NWT Upton Broad & Marshes: Birdlife October to December

Nigel Robson, Volunteer Bird Recorder for NWT and Mark Crossfield, NWT assistant warden for Bure and Ant

In October, major conservation work to all the grazing marshes was resumed and completed at NWT Upton Broad and Marshes by the end of 2013. The network of foot drains - long narrow lines of shallow water snaking across the grassland delivering fresh water from the existing system. With increased water levels the landscape transformed into a wetland attracting wintering wildfowl. The combination of flashes of open water, inundated grassland, shallow foot drains and dykes with gently-sloped edges is the culmination of long-term management objectives. The number of birds feeding on the grazing marshes continues to increase.

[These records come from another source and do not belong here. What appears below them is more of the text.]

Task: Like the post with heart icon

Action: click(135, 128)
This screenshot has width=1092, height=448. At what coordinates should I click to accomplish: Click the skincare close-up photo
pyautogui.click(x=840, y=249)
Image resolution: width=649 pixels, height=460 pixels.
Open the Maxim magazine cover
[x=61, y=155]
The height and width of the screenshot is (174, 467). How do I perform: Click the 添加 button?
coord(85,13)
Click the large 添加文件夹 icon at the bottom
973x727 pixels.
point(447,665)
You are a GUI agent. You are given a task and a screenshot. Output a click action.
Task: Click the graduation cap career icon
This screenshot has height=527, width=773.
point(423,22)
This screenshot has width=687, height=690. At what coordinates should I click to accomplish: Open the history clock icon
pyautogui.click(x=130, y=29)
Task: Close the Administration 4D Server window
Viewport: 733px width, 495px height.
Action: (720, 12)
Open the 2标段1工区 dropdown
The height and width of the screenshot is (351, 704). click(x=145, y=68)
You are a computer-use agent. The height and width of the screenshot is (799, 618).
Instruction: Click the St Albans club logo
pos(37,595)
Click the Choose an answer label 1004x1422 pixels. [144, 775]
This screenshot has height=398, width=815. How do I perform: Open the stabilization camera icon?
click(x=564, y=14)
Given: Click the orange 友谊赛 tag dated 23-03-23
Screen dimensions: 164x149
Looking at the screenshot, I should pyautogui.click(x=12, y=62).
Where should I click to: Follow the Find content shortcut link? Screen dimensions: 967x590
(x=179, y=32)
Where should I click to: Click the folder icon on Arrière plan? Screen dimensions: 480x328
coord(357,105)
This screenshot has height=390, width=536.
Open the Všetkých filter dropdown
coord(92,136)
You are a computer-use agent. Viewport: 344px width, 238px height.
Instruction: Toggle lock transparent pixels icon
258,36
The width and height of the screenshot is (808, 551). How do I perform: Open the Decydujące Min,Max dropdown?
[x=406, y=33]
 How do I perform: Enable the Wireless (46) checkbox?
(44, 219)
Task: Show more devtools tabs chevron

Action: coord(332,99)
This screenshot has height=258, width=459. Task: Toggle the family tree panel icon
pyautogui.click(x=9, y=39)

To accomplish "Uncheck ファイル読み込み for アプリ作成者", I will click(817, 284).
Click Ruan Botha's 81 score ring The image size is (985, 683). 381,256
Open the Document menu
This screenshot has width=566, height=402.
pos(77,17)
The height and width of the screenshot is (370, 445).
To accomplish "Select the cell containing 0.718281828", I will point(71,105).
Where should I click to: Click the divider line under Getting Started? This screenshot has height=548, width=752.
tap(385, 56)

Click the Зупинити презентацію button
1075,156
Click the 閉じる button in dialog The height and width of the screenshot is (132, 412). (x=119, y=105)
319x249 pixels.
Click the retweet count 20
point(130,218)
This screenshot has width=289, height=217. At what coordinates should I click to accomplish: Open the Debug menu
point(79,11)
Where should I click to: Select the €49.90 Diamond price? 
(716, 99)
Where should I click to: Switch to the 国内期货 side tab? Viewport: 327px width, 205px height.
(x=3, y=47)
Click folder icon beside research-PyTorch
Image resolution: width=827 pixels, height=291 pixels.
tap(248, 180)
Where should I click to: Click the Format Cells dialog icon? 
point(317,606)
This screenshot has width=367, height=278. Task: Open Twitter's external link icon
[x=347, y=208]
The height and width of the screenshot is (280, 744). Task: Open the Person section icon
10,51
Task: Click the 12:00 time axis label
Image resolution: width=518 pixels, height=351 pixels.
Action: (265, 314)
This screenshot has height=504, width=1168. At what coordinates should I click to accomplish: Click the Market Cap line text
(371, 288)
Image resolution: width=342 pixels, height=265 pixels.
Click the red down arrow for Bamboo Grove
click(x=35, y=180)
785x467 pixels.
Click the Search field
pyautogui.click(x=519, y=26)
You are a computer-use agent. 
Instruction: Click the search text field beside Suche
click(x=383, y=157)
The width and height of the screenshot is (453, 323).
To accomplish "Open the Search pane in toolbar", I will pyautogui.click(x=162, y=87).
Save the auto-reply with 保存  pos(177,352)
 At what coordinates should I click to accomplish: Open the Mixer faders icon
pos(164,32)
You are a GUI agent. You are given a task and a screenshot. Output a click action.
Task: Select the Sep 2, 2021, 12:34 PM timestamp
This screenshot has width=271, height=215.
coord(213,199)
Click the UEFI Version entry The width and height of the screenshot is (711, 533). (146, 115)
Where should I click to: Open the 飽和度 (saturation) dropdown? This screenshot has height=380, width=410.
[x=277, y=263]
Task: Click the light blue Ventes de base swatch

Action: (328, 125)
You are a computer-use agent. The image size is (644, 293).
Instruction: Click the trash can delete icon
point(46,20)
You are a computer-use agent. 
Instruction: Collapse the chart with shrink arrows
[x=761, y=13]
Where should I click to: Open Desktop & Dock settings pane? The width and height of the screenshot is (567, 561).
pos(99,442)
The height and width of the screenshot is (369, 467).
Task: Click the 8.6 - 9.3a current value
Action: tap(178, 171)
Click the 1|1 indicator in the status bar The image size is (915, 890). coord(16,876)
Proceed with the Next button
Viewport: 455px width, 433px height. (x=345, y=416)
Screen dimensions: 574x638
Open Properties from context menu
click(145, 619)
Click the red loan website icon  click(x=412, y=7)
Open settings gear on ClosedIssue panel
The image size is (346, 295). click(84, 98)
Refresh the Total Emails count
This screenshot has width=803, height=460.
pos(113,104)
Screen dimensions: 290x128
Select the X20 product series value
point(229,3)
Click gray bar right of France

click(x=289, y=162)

In recent winters, pink-footed geese have rarely settled on the marshes, despite large numbers roaming between arable fields in the area. November saw small groups for the first time visit consistently, and by the second half of December, over 1,000 could be seen grazing the very wet Boat Dyke marshes. The relatively close proximity of groups of walkers, many with dogs, using the river bank path did not disturb the feeding geese. This area also attracted good numbers of lapwings, frequently around 500. Over the marshes as a whole, plus the lands immediately across the river, over 2,500 had accumulated by the year end. Other groups of waders on the wet marshes were black-tailed godwits (max. 22 on 20 Dec), ruffs (max. 20 on 27 Dec) and golden plovers (max. 90 on 29 Dec).
During daylight hours very few duck had been present on either the marshes or the river lagoons since mid-November (up to 18 shovelers were at the lagoons prior to that). Usually there were no more than a few teals and mallards and a pair of gadwalls despite some 350 wigeons on neighbouring marshes.  Through monitoring g we have discovered that during darkness, the situation is quite different. The wet marshes were invaded by a variety of species, best identified by their frequent calling. During December nights, these included wigeon, teal, mallard, greylag, Canada, Egyptian and pink-footed geese, lapwing, golden plover, snipe and woodcock. Through night-vision optics, birds were seen distributed over the entire marshes.

The corvid roost in the wet woodland at the Doles continued to comprise several thousand Rooks and Jackdaws. Although  an extensive area of this woodland had been removed during the last two winters to reclaim fen, the roosting birds merely re-located to adjacent stands. Another evening and early morning spectacle was the flight of the Cormorants en route between the coast and their roosting trees beside NWT Ranworth Broad. 704 were counted at first light in mid December.

Increasingly cranes have featured in winter. Throughout October and November, a group active in the Bure Valley concentrated at the reserve and St Benet’s Level (there utilising ploughed land). Their number varied, usually 12 to 25, with a maximum 34 on 16 October. Rather fewer were seen in December.

The marsh hedgerows provided an abundance of berries, which drew variable numbers of winter thrushes. A peak of 550 fieldfares arrived around 23 December and foraged in the hedgerows and on the wet grassland. A small number of bullfinches were, as usual at this time, located in these hedgerows.

Also wintering in and around the reserve were two redshanks, a peregrine (two in mid December), barn owls, marsh harriers, a hen harrier and a buzzard. A snow bunting was beside the river on 10 November, the same day that 12 whooper swans flew across the reserve and landed briefly on St Benet’s Level. Three dunlin were on the marshes on 14 November and a curlew on the 16th. A small number of bearded tits stayed concealed in riverside reedswamp, occasionally venturing into reed-fringed dykes. A drake goosander on the river lagoons on 14 December was an unusual visitor.
Over the last few years, several habitats in the reserve have been subjected to extensive modifications. The river bank was raised and in places re-positioned, the river lagoons were created, the grazing marshes and dykes configured to allow control over higher water levels and permanent water bodies, the reed bed adjusted with more open areas and deeper water to suit bitterns, scrub and carr woodland reduced to increase the extent of herbaceous fen, and Little Broad mud-pumped to improve its aquatic diversity. Permissive paths have been extended and widened to afford visitors greater opportunities to access all sections of the reserve. Over the next few seasons gradual changes in the vegetation are expected where these major interventions have occurred, and it should be an exciting time for the naturalist to observe how the flora and fauna responds.